Pharmacopsychiatry 2020; 53(02): 93
DOI: 10.1055/s-0039-3403033
P5 Neuroimaging
Georg Thieme Verlag KG Stuttgart · New York

Processing emotional ambiguity: When the prefrontal cortex jumps at a subtle smile

I Thome
1   Universität Marburg, Germany
› Author Affiliations
Further Information

Publication History

Publication Date:
24 February 2020 (online)

 
 

    Introduction Reading other peopleʼs emotional facial expressions is a crucial aspect of social communication. What most people take for granted, is an insurmountable obstacle for patients suffering from an Autism-Spectrum-Disorder (ASD) or people affected with a condition called emotional blindness (Alexithymia). In the present study, we aimed to gain a deeper understanding of the underlying brain areas involved in such a complex task as the successful categorization of emotions. While most research on emotion categorization has been conducted with stereotypic emotions, real-life situations are more complex involving highly ambiguous emotional expressions. Hence, we set out to delineate the involvement of the prefrontal cortex (PFC) when subjects are confronted with pictures of ambiguous emotional faces.
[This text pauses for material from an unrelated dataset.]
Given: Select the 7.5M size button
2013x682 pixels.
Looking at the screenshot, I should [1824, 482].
    Methods 30 healthy right-handed subjects were included in a functional magnetic resonance (fmri) study. Each subject perceived 480 morphed emotional face stimuli varying in their emotional content from prototypic emotions (happy, angry, sad, fearful) to complete ambiguity. For each emotional face stimulus, subjects indicated the predominant emotion in a two-alternative forced choice task.
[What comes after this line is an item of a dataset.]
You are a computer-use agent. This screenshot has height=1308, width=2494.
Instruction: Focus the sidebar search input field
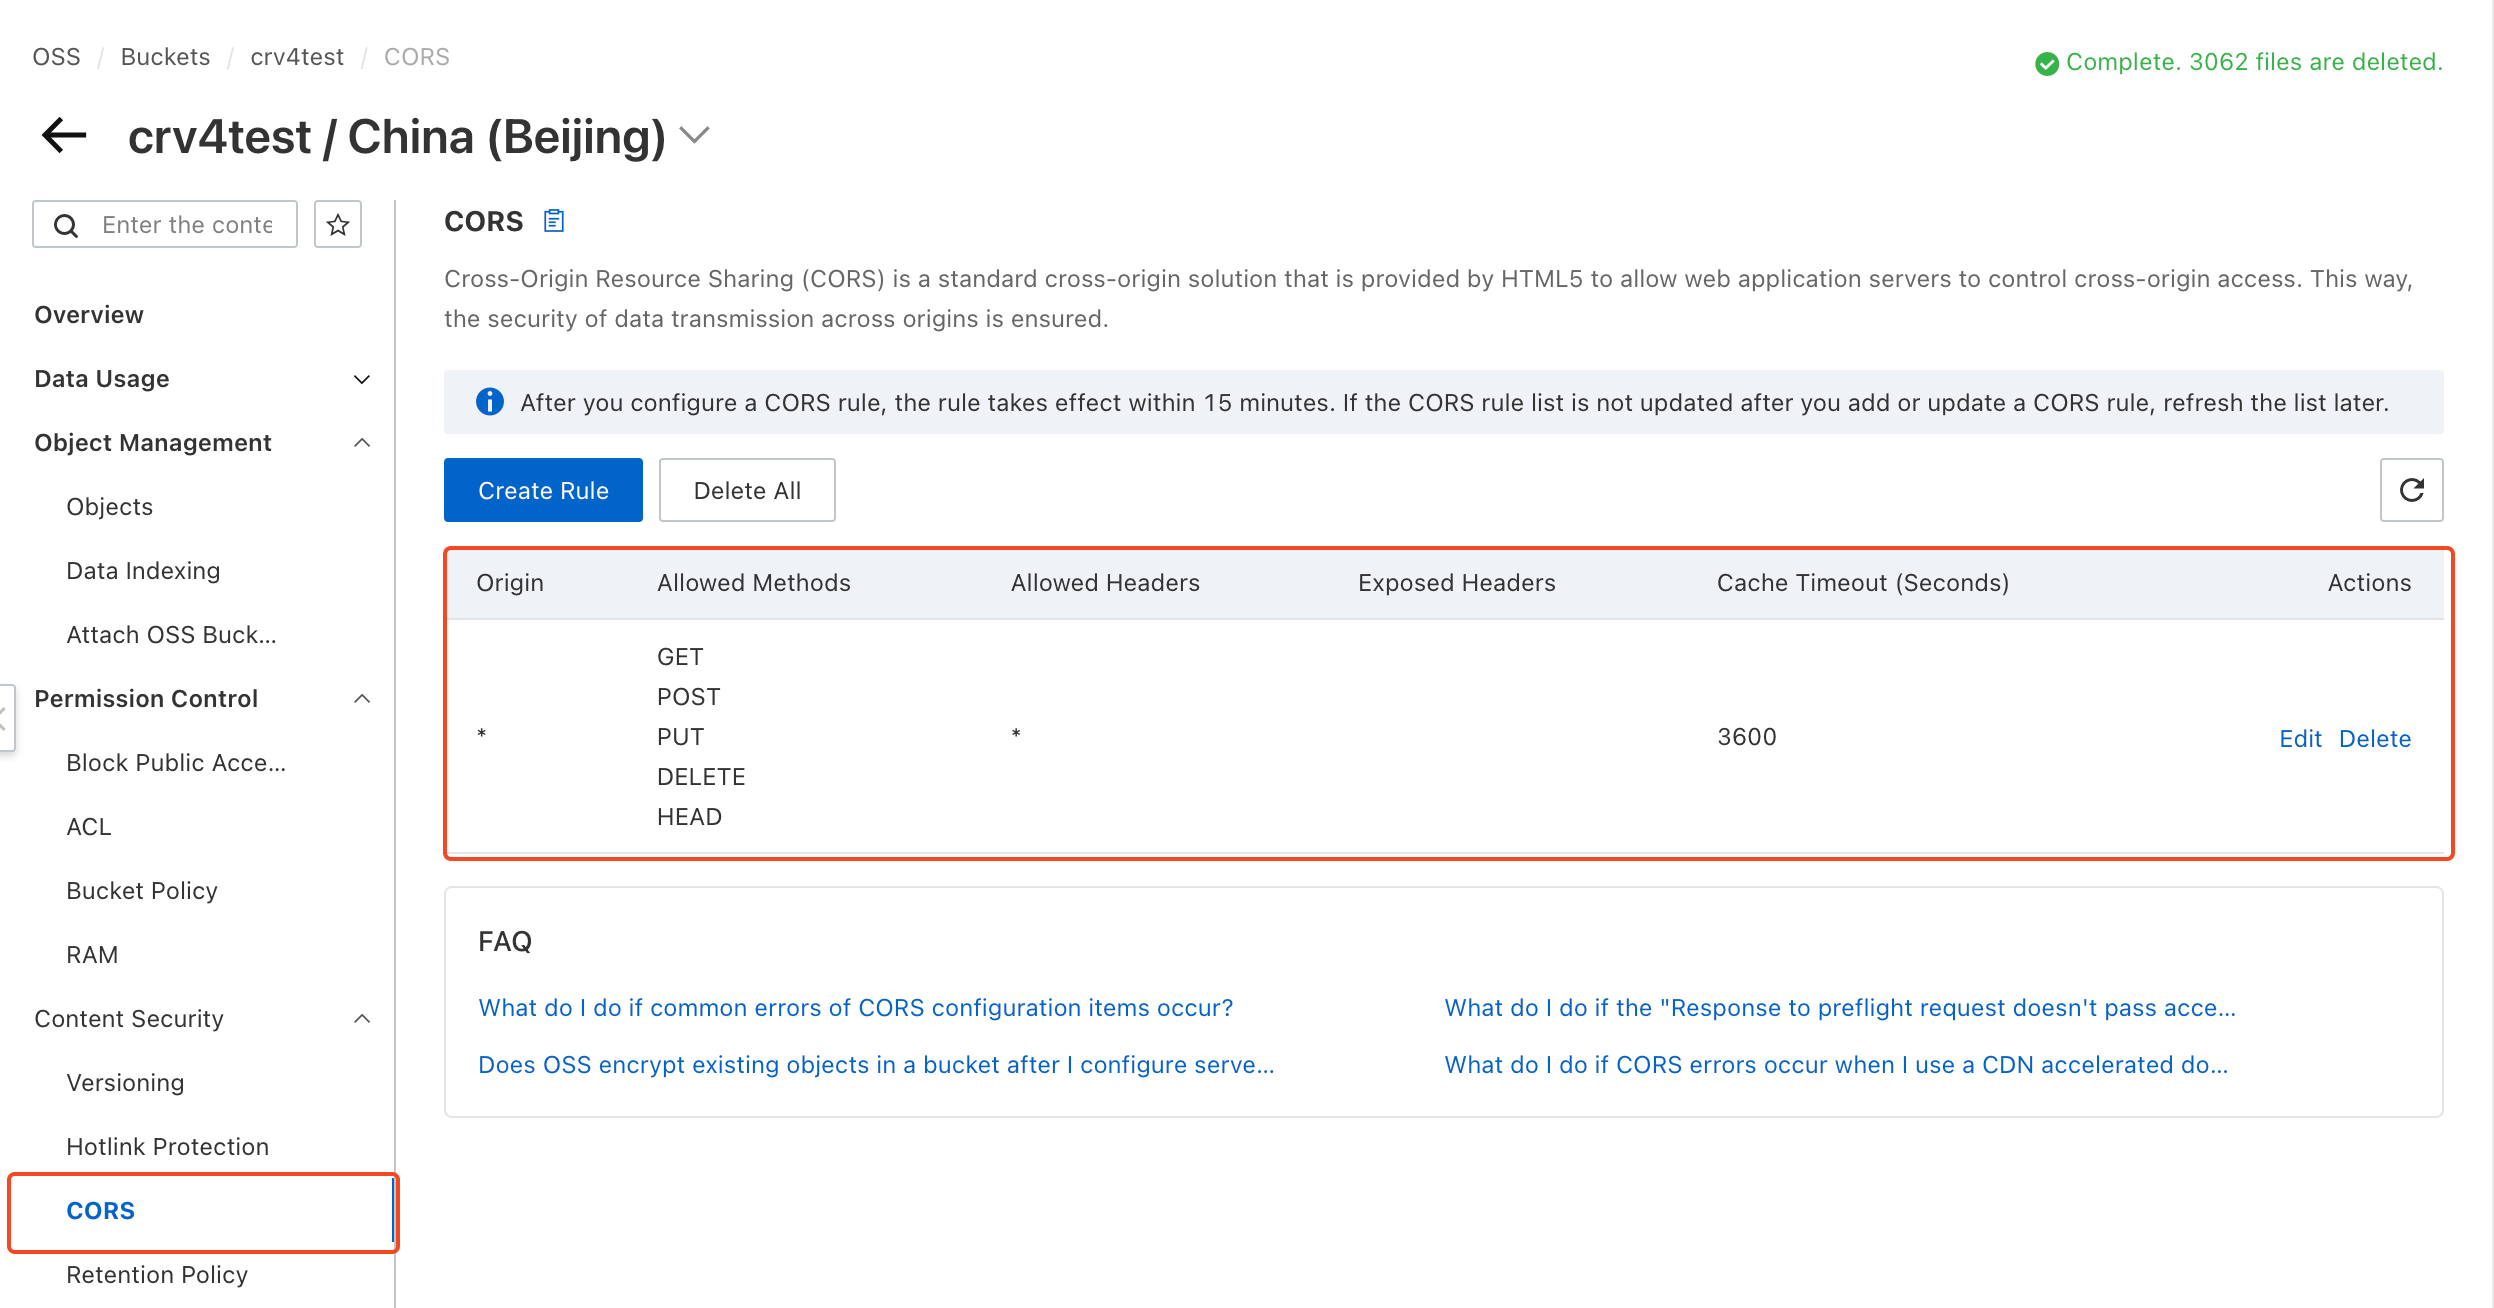[x=187, y=225]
    Results When using the emotional intensity as a parametric modulator, we could show that the PFC together with the anterior insular gets increasingly activated while the emotional content is reduced to complete ambiguity. Task performance (steepness of the psychometric curve) was correlated with brain activity in the inferior frontal gyrus (IFG), indicating a central role of the IFG in top-down processing of ambiguous emotions.

    Conclusion These preliminary results are an important groundwork to further investigate emotion categorization in patients with ASD and Alexithymia.